The best parameters are: {'n_estimators': 20}

Note that, by default, no test set results are returned by train_classifier. To see AUROC, log loss and AUPRC on the test set, change evaluate_on_test parameter to True above.

print(f'The results on the test set were:')
model.training_results.test_results

The results on the test set were:

Note that each record in the snapshots dataframe is indexed by a unique snapshot_id.

Evaluating training results

The following function enables you to plot the results of hyperparameter trials, which have been saved with the trained model. The input to the plot is a list of HyperParameterTrial instances containing validation set results and hyperparameter settings. Each trial's cv_results dictionary contains 'valid_auc' and 'valid_logloss' metrics, which have been computed for each hyperparameter configuration using the validation set.

As I only including one hyperparameter in my grid, and the data is made up, the plots are not that informative. With real data and a full hyperparameter grid, figures like these can help you can iterate towards an optimal set of hyperparameters.

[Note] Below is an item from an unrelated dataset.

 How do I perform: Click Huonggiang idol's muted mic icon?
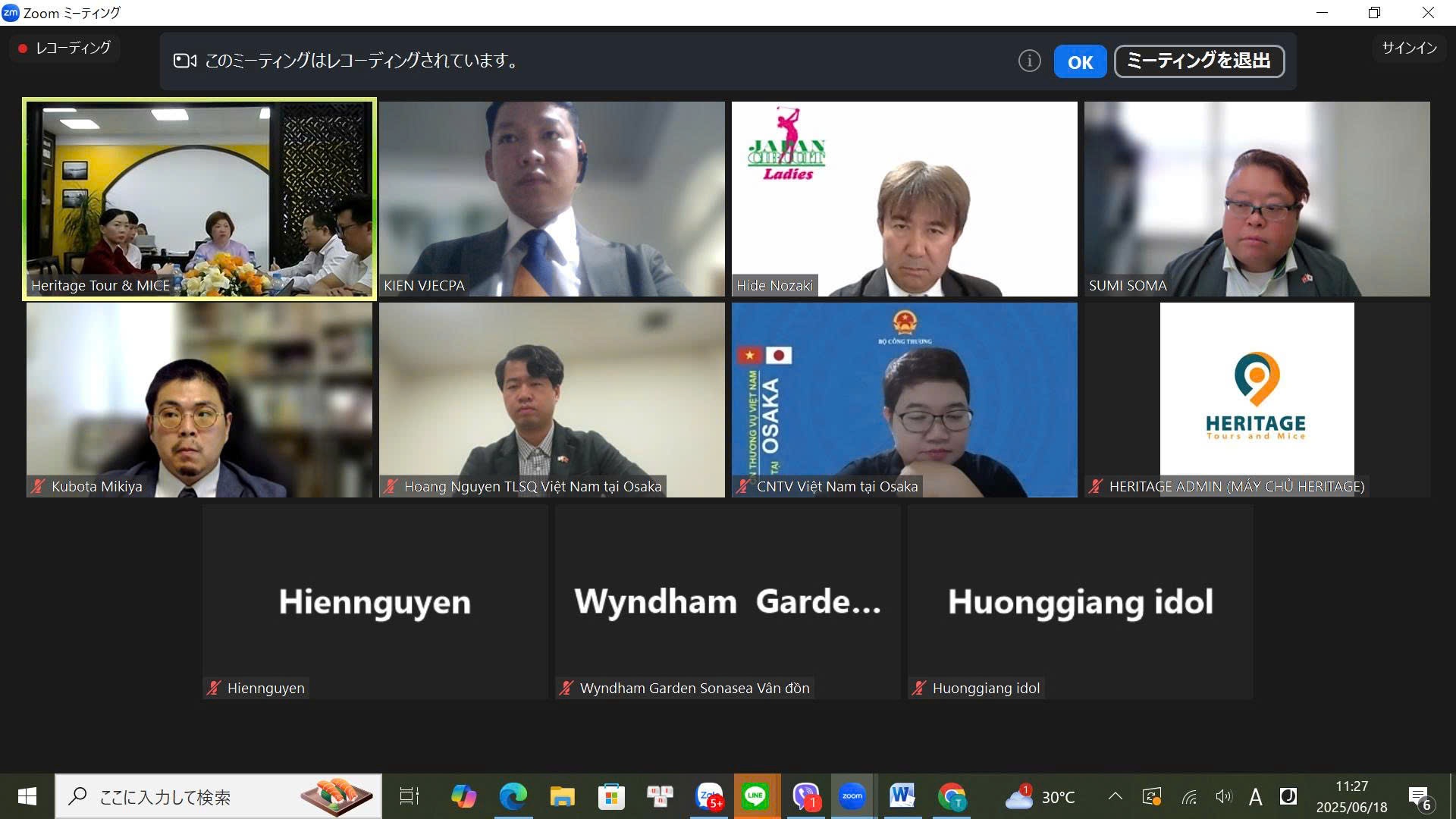click(x=919, y=688)
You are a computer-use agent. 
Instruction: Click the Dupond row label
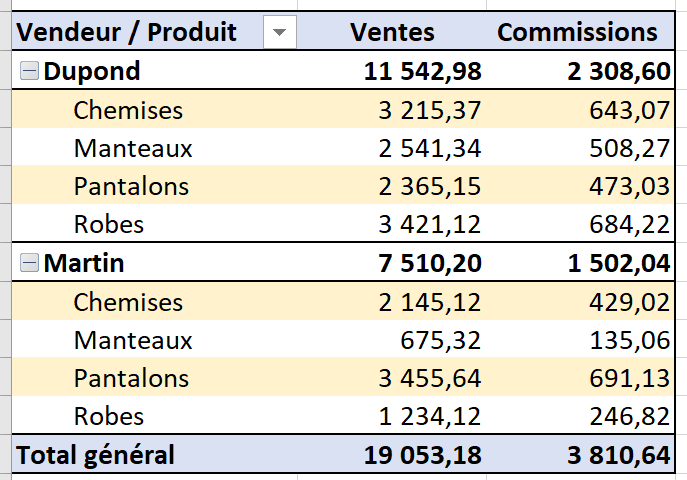tap(92, 71)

from patientflow.viz.trial_results import plot_trial_results  

plot_trial_results(trials_list = model.training_results.training_info['cv_trials'])

png

Summary

Here I have shown how patientflow can help you

handle multiple snapshots per visit and multiple visits per patient
impose a temporal split on your training and test sets, allowing for the point above
train a model to predict some later outcome using functions that handle class imbalance and calibration
access various attributes of the model, that are saved as part of the model object
plot the results of hyperparameter tuning

In the next notebook, I show how to evaluate models applied to patient snapshots. It is good practice to use your validation set results for the evaluations shown in this notebook and the next one, and to use the test set for evaluation only once you are satisified with your model.